The Society of Christian Psychology began around five years ago to promote and pursue the project of a Christian psychology. However, it has never been our intention to discredit the other approaches. While we believe the Christian psychology position has distinctive merit, we also recognize there are good reasons to hold the other positions. As a result, it has been the aim of the Society to draw together and work with biblical counselors and integrationists. Last year and this year we have had bloggers for the Society from both of those approaches. One of the blessings of our last few SCP conferences has been the participation of biblical counselors and integrationists, along with Christian psychology proponents, in workshops and preconference seminars, and even as keynote speakers.
Those who insist there is only one correct model will not appreciate what the Society is doing here. Ideologues on the fringe often enjoy their perceived “superiority” too much to let it go. But God is calling his people in our day to be peacemakers within the Christian community. It has to begin here, with us. Thankfully, there appears to be a growing consensus among those who recognize the Bible is foundational to a Christian understanding of psychology and counseling and who also value good science, that is bringing together folks from different positions, and helping them to figure out how they can encourage and even learn from each other.
Such mutual respect does not mean we ignore our differences.
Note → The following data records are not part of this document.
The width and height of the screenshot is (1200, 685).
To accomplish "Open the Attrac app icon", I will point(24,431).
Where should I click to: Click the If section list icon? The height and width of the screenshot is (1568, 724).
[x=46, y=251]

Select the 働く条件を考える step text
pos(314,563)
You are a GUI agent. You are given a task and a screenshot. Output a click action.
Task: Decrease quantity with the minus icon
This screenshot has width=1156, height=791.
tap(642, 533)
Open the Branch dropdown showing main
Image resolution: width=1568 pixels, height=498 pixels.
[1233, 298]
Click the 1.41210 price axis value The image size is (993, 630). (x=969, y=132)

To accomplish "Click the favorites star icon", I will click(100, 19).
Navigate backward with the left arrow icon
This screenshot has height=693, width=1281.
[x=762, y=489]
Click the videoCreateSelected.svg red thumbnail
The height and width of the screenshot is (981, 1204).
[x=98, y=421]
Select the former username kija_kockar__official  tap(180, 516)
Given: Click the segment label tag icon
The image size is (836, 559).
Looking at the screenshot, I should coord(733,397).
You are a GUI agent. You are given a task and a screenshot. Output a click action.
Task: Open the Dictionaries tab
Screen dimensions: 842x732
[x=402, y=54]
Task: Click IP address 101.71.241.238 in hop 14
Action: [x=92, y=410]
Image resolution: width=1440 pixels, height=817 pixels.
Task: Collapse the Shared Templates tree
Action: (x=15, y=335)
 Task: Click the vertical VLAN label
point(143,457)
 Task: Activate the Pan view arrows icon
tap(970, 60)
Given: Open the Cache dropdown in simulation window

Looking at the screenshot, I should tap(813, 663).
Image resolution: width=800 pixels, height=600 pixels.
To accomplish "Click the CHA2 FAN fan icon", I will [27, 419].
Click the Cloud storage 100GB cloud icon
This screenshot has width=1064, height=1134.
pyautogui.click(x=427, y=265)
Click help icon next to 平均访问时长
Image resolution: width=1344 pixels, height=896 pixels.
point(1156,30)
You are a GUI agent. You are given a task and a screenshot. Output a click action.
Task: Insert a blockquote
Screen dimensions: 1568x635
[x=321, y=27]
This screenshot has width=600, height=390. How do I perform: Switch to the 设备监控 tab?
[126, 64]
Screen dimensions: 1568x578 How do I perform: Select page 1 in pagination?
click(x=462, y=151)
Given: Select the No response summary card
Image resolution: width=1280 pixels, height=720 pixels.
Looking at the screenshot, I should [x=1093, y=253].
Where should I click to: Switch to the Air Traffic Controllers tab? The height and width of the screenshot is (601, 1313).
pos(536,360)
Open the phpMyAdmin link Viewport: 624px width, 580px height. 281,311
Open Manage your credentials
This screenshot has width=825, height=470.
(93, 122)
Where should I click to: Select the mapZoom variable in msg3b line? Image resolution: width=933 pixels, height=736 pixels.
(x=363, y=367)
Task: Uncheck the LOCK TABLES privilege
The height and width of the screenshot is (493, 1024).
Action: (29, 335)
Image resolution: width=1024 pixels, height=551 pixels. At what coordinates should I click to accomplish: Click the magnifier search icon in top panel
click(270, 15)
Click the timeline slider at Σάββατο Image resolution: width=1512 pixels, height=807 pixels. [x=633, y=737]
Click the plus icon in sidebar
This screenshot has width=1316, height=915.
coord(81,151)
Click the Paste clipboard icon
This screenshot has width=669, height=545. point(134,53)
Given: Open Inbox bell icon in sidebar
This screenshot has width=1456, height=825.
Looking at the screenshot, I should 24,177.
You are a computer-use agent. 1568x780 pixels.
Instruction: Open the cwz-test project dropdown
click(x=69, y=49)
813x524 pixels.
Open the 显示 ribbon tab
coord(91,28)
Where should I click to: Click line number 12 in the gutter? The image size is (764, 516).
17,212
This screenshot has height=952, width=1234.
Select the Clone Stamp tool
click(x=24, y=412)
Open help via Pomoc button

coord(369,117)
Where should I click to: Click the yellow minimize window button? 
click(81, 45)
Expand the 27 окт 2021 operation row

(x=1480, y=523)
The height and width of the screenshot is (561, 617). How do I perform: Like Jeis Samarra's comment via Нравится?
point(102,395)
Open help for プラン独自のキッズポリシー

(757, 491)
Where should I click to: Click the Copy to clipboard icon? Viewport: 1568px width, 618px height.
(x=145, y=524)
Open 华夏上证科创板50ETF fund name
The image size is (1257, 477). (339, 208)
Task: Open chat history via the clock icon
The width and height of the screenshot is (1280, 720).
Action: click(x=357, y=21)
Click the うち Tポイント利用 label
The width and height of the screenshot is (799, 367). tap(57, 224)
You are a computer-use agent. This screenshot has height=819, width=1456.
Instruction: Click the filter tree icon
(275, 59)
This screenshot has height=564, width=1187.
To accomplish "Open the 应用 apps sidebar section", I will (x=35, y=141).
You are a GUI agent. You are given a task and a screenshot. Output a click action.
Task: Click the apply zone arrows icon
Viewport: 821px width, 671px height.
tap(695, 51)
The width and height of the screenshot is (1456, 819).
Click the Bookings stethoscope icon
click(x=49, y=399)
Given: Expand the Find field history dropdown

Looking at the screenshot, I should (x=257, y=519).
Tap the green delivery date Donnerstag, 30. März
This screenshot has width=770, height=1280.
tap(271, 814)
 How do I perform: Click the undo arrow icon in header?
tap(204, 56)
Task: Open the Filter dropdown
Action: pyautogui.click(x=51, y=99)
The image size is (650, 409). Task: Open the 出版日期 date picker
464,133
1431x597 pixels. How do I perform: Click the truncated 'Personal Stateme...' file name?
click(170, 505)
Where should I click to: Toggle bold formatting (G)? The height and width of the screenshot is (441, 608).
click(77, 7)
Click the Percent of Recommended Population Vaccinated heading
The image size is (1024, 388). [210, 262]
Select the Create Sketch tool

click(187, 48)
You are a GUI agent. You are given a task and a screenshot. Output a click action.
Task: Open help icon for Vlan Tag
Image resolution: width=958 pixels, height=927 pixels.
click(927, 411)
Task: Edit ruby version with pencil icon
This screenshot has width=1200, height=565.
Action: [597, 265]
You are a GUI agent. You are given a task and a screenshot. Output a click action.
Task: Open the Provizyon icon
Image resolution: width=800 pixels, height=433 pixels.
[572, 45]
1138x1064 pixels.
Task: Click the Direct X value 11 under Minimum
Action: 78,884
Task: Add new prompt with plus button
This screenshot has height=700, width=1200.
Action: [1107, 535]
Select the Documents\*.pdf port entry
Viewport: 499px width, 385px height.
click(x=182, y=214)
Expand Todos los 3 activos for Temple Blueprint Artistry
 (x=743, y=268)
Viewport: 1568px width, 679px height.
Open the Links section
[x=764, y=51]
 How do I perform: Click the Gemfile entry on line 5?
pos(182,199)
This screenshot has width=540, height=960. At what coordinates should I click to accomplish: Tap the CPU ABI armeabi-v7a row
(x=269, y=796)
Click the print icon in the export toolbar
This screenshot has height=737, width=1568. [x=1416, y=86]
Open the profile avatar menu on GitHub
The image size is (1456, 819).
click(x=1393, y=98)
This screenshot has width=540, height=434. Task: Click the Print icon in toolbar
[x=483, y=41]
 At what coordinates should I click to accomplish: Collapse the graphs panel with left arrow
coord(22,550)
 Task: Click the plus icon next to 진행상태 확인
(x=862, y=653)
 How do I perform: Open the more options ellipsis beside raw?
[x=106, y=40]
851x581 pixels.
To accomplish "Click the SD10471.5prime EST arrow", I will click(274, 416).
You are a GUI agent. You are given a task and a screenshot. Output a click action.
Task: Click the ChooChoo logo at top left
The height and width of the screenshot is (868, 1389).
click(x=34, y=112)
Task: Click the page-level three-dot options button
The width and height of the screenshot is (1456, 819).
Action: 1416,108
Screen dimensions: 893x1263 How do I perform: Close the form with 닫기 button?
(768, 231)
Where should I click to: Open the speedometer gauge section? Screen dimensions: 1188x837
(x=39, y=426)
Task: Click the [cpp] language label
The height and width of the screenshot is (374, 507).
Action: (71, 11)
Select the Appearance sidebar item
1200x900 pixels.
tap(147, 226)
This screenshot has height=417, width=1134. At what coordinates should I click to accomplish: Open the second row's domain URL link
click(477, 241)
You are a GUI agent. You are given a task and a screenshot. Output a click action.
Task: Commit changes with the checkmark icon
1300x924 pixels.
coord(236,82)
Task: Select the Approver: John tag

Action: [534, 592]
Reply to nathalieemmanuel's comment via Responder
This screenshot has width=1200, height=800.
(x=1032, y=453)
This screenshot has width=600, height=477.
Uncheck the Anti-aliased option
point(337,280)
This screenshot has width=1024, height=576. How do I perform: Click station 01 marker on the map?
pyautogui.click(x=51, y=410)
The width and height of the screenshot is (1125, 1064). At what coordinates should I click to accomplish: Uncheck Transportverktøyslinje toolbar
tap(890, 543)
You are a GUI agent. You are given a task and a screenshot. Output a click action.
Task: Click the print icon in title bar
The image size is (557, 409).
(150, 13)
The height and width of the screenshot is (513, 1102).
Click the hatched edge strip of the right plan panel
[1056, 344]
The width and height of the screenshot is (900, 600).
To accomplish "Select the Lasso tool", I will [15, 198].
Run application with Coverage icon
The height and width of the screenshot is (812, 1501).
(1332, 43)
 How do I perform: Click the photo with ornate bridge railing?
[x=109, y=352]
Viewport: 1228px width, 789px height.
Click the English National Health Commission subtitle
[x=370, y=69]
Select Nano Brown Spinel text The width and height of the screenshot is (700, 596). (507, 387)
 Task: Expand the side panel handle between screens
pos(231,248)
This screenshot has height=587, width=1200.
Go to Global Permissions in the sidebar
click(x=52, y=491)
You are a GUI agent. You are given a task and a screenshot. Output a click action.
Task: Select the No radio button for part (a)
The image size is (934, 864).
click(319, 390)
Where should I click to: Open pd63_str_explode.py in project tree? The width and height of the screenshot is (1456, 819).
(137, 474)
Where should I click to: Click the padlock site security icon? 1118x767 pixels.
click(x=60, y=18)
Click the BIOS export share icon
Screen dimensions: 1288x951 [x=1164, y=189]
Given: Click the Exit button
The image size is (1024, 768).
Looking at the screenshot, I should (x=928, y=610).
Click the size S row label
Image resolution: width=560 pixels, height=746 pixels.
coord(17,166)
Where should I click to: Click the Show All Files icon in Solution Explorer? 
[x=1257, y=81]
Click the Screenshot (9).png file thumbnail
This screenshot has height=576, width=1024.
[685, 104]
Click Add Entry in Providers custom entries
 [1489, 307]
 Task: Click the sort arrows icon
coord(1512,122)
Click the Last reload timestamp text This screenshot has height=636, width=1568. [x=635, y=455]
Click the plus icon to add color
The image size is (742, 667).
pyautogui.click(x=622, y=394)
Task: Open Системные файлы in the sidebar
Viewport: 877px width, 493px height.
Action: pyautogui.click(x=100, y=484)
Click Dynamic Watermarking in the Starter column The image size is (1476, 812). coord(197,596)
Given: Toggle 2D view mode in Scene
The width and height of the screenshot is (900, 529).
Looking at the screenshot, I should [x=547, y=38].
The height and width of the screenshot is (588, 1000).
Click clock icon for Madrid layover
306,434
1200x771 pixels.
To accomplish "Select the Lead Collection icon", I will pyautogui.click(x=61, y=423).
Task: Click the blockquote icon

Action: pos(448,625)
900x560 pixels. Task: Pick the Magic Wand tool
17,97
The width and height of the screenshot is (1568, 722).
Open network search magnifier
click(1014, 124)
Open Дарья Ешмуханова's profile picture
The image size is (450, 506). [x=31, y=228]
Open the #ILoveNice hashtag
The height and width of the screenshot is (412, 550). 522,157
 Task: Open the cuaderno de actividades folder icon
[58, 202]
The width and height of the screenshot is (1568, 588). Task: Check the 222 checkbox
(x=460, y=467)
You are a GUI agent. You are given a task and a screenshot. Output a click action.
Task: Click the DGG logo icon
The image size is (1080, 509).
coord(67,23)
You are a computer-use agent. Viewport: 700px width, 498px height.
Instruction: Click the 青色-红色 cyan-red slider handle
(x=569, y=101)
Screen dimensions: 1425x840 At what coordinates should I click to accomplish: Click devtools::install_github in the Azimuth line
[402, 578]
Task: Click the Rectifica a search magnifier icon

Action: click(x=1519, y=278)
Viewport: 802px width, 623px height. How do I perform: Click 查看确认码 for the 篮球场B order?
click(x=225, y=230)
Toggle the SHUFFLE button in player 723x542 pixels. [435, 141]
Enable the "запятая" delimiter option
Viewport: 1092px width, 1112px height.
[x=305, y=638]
Genuine dialogue assumes there are differences in perspective and understanding, and a strong commitment to God’s truth assumes that some are necessarily closer to that truth on some issues than others, leading sometimes to vigorous disagreements. But so long as we treat one other as brothers and sisters in Christ, Christian love need not fear to disagree. Such fear is another kind of vice: cowardice. Christian maturity entails the ability to hold one’s beliefs confidently, while respecting the non-essential beliefs of other Christians, always being open to grow and see things better. As a result, let us keep learning how to listen to all of those psychologists and counselors who take their Christian faith seriously.

November 6th, 2008 at 7:24 am
Eric,
As always, I appreciate not only the content of what you write, but also the spirit in which you communicate. Your humility and bridge-building resonate with me.
Your readers might find my series of blog posts on “The Future of Biblical Counseling” of interest as they relate to your post. They can find them at:
http://www.rpmbooks.org/blog.html
Or, they can read a shorter, one-part PDF version at:
http://www.rpmbooks.org/documents/The_Future_of_Biblical_Counseling,_Kellemen.pdf
Bob Kellemen
January 19th, 2009 at 11:24 pm
I checked on what you’ve been writing and I found something of interest.
One problem that repeatedly presents itself in debates between Christians is a brittle defensive insistence on the clear and pure correctness of one’s favorite doctrines.
I think the chief culprit in this problem is an unwillingness to face the most serious implications of the reality that once one moves beyond the face of the biblical text one is venturing into risk-prone territory–because one is using one’s mind, an instrument subject to limitations benign and malignant.
I am reasonably confident that Augustine was right most of the time, but he made some serious errors–and the typical Christian scholar should be so fortunate as to be right as often as Augustine was.
There needs to be more discussion, among Christian intellectuals, of grace in the intellectual life, and the courage to rely on that grace. I assume that charity toward other Christians in their differences of opinion would naturally follow from deep reliance on that grace.
January 21st, 2009 at 11:19 am
Daniel,
Well said and would that we all believe that more discussion and more grace was needed among Christian intellectuals. You are right in that far too often we present a brittle defense.